Dino Viehland dinov at microsoft.com
Mon Aug 9 20:20:20 CEST 2010


Because you can't do that in CPython.  If we enabled that we'd certainly instantly start failing a number of tests and we might subtly break compatibility of libraries that might try do assign, catch a TypeError/AttributeError, and then do something else (even if that sounds like a terrible idea).

I also think it's nicer to be explicit here that you're doing something which requires IronPython by forcing the "import clr" so that it's clearer this code won't work on CPython.

From: users-bounces at lists.ironpython.com [mailto:users-bounces at lists.ironpython.com] On Behalf Of mlkjih mlkjih
Sent: Monday, August 09, 2010 10:58 AM
To: Discussion of IronPython
Subject: Re: [IronPython] Similarity with builtin types

>We won't ever support Ruby's mutation of everything under the sun including built-in types simply because that's not something CPython supports.

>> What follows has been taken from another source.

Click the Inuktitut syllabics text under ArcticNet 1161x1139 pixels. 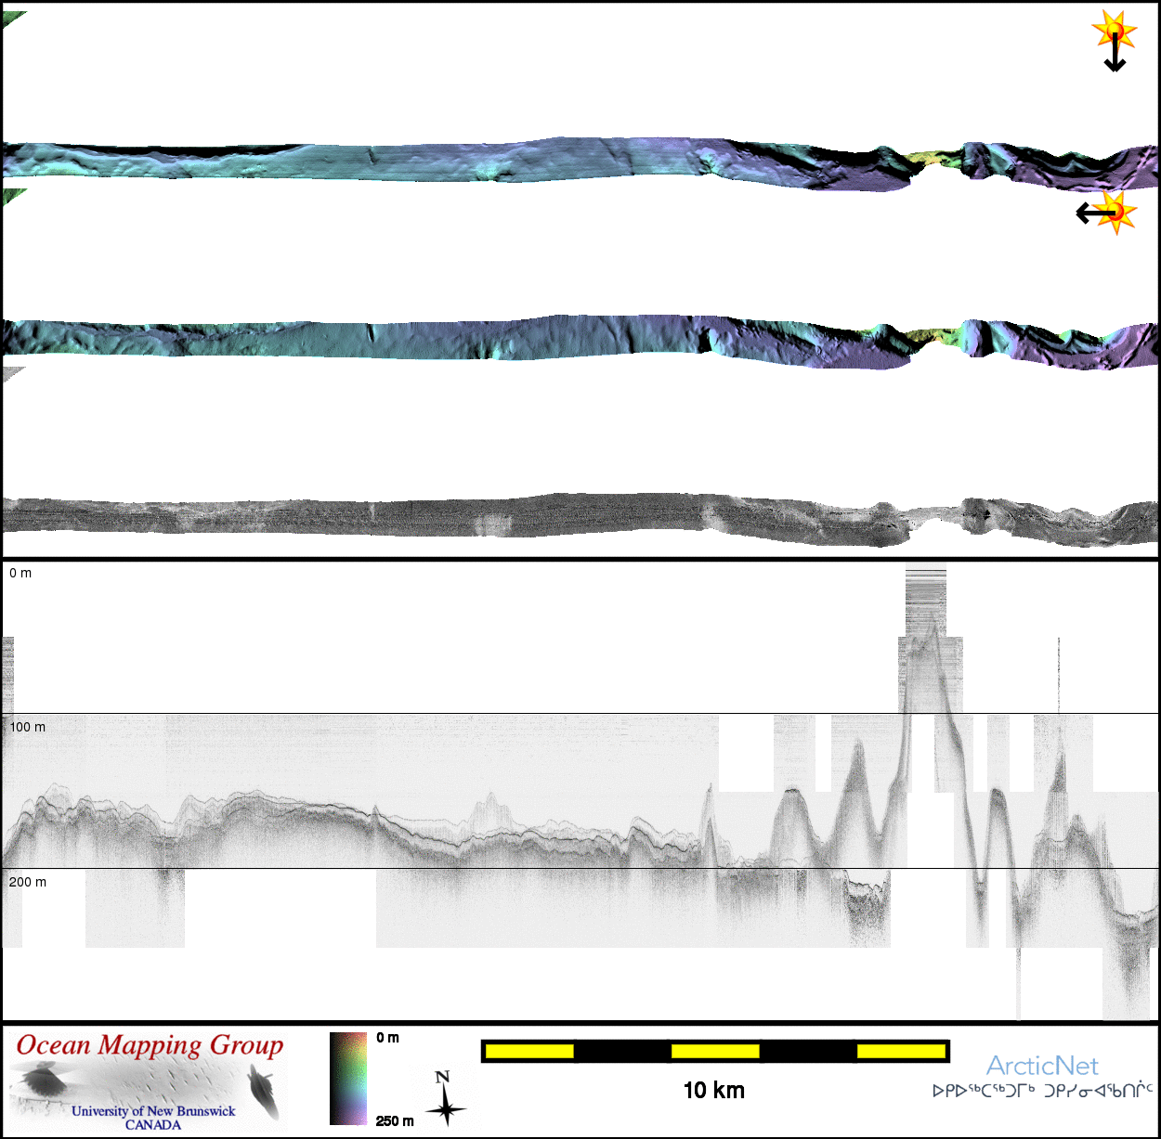coord(1041,1092)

With clr.LoadClrExtensions using C# extension methods we can extend builtin types,
public string DoSomething(this string str) ...
so why not just allow use ironpython for this?
String.DoSomething = ...

2010/8/9 Dino Viehland <dinov at microsoft.com<mailto:dinov at microsoft.com>>
As far as extension methods go - and just extension methods - we may at some point in time support them.  We won't ever support Ruby's mutation of everything under the sun including built-in types simply because that's not something CPython supports.

The tricky part w/ the extension methods is doing it in a way which is per-module instead of at a global scope.  In Ruby so much code mutates object that it's not really a big deal to add in some more mutation of types across the system.  But w/ Python these sort of changes have always been more closely scoped - for example look at from __future__ import ... which effects only the current module.  Another example is our own "import clr" which makes .NET attributes available on the built-in types.

I suspect what we'll end up doing is something like:

clr.LoadClrExtensions(namespace)

So it'd end up looking like:

import System
Import clr
clr.AddReference(System.Linq)


I do want to do something to continue to push LINQ forward for 2.7 and maybe this will be it if I can get it in...  Tomas added the metadata reader which we can use to efficiently get the extension methods and I think I might have an idea on how to efficiently share the extension methods across modules.

So I guess the question now would be does that look like a reasonable way to load extension methods?


From: users-bounces at lists.ironpython.com<mailto:users-bounces at lists.ironpython.com> [mailto:users-bounces at lists.ironpython.com<mailto:users-bounces at lists.ironpython.com>] On Behalf Of mlkjih mlkjih
Sent: Monday, August 09, 2010 9:10 AM
To: users at lists.ironpython.com<mailto:users at lists.ironpython.com>
Subject: [IronPython] Similarity with builtin types

http://ironpython.net/documentation/dotnet/dotnet.html#similarity-with-builtin-types
What's the point? Is there any plans to support extension methods, something like IronRuby's using_clr_extensions? With immutable types it cannot be done, am I right?